In the middle school infrastructure score index, which focuses on availability of basic facilities and the building condition of schools, Nankana Sahib ranks 51st. The facilities of electricity and drinking water in schools remain very good in the district with a 100% score. However, the building conditions are below average with a score of 45.07.

On the TaleemDo! App, the majority of residents in several areas within Nankana Sahib district have complained about a shortage of school teachers, as well as a lack of access to available transport to schools located further away. This issue is reported by a majority of female students.

==District development==
The possibility of the development of a university, named after Guru Nanak, has been raised.

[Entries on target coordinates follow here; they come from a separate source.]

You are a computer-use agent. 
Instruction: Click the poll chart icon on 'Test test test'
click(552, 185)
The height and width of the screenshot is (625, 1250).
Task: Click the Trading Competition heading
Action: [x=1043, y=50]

The Punjab government decided to link Nankana Sahib District with the provincial capital, Lahore. With these plans the Punjab government is completing "Khanqah Dogran Interchange" (on the M-2) very swiftly, which is a helpful project to develop the newly created District of Nankana Sahib. This will also give access to the Grand Trunk Road, which leads to the Indian Punjab from the Wagah border. Nankana Sahib-Amritsar bus was inaugurated by Ex-Prime Minister of India Manmohan Singh.